**What to work on**
Reproduce exactly the lines from the line containing "2233x1264 pixels." through the last line of the listing, and no others.
##############################
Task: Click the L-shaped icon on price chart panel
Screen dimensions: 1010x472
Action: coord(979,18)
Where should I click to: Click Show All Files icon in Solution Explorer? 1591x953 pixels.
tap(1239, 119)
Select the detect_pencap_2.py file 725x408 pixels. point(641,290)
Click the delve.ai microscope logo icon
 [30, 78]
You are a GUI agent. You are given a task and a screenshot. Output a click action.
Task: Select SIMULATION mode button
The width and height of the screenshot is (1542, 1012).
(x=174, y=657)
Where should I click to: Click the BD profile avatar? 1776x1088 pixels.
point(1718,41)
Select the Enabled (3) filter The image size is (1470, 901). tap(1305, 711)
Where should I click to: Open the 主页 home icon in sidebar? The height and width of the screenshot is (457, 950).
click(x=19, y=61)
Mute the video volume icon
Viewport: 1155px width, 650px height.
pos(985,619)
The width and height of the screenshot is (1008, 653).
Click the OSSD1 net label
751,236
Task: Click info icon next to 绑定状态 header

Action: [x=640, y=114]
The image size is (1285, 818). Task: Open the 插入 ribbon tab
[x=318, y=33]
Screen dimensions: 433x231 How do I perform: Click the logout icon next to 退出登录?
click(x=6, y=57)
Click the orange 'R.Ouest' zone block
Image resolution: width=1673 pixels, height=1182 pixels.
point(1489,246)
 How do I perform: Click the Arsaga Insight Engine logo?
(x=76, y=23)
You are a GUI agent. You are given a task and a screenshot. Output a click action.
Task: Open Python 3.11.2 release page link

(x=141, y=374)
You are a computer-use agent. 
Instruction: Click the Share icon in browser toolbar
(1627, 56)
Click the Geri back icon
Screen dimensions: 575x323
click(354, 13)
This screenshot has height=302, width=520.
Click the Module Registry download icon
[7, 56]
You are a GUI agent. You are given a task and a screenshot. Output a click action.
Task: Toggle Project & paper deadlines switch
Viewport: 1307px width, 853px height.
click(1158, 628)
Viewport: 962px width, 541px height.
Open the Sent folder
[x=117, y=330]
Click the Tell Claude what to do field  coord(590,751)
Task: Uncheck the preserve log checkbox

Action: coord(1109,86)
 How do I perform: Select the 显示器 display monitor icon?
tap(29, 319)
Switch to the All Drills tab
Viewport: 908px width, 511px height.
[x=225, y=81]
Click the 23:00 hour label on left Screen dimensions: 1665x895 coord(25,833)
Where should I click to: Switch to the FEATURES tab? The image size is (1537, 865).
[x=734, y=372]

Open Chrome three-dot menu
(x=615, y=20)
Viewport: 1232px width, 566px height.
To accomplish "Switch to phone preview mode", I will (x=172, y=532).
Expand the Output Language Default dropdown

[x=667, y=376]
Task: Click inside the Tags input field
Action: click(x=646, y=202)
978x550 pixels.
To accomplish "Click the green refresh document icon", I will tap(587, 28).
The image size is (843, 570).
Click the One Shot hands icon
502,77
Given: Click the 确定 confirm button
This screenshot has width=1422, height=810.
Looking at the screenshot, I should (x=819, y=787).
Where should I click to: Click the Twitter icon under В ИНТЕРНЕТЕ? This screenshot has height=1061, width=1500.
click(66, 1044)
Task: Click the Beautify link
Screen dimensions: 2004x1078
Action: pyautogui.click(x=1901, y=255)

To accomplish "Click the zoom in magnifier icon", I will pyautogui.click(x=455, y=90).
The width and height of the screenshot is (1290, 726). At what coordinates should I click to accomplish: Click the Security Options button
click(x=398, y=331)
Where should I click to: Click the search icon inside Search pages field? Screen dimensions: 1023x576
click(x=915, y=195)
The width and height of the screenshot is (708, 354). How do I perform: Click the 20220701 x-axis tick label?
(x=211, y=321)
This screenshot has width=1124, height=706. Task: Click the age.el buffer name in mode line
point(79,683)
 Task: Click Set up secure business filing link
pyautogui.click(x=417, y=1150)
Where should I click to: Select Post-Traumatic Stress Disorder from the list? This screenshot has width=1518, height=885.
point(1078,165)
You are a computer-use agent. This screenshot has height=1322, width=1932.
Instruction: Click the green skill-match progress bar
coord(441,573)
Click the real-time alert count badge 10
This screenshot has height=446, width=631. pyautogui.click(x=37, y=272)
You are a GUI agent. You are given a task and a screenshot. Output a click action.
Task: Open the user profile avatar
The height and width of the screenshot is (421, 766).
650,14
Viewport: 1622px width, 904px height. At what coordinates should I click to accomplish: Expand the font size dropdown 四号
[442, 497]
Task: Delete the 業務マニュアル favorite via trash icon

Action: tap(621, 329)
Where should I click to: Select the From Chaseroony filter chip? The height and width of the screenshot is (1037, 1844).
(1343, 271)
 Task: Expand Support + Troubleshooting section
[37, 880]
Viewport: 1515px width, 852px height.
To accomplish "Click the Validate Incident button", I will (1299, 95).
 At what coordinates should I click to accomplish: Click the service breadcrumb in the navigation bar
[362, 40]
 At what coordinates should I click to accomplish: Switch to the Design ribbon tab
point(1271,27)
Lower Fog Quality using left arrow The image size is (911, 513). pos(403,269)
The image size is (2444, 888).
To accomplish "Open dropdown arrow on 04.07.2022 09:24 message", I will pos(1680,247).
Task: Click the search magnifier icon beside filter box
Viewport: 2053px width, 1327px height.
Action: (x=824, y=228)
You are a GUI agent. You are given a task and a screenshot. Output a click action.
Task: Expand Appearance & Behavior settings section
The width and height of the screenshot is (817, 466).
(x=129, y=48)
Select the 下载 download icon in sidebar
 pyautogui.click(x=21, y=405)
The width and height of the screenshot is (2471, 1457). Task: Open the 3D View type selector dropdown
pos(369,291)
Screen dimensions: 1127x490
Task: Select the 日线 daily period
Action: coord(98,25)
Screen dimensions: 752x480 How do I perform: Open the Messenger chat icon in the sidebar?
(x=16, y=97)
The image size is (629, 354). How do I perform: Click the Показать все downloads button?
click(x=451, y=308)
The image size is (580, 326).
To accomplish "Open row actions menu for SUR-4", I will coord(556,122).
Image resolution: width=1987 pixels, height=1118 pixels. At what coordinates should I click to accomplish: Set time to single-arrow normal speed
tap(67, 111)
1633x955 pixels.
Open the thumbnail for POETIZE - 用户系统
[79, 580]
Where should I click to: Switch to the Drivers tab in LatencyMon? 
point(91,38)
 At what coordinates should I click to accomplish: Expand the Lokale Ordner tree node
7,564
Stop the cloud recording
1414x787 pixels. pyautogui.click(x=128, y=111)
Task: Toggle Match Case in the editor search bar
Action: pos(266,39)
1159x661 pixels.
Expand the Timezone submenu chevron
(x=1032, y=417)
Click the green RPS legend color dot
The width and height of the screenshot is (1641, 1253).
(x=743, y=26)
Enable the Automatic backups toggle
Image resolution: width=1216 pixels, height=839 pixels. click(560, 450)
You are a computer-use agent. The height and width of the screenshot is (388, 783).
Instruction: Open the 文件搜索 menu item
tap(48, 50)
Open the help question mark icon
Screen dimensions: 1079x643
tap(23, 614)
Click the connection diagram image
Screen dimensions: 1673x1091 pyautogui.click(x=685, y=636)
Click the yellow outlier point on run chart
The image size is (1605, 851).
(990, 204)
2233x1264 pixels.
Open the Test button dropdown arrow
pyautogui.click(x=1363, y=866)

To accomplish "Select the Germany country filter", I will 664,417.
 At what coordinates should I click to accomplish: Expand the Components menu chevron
##############################
**Solution to the exercise**
2233x1264 pixels.
Open the Test button dropdown arrow
pyautogui.click(x=1363, y=866)

To accomplish "Select the Germany country filter", I will 664,417.
 At what coordinates should I click to accomplish: Expand the Components menu chevron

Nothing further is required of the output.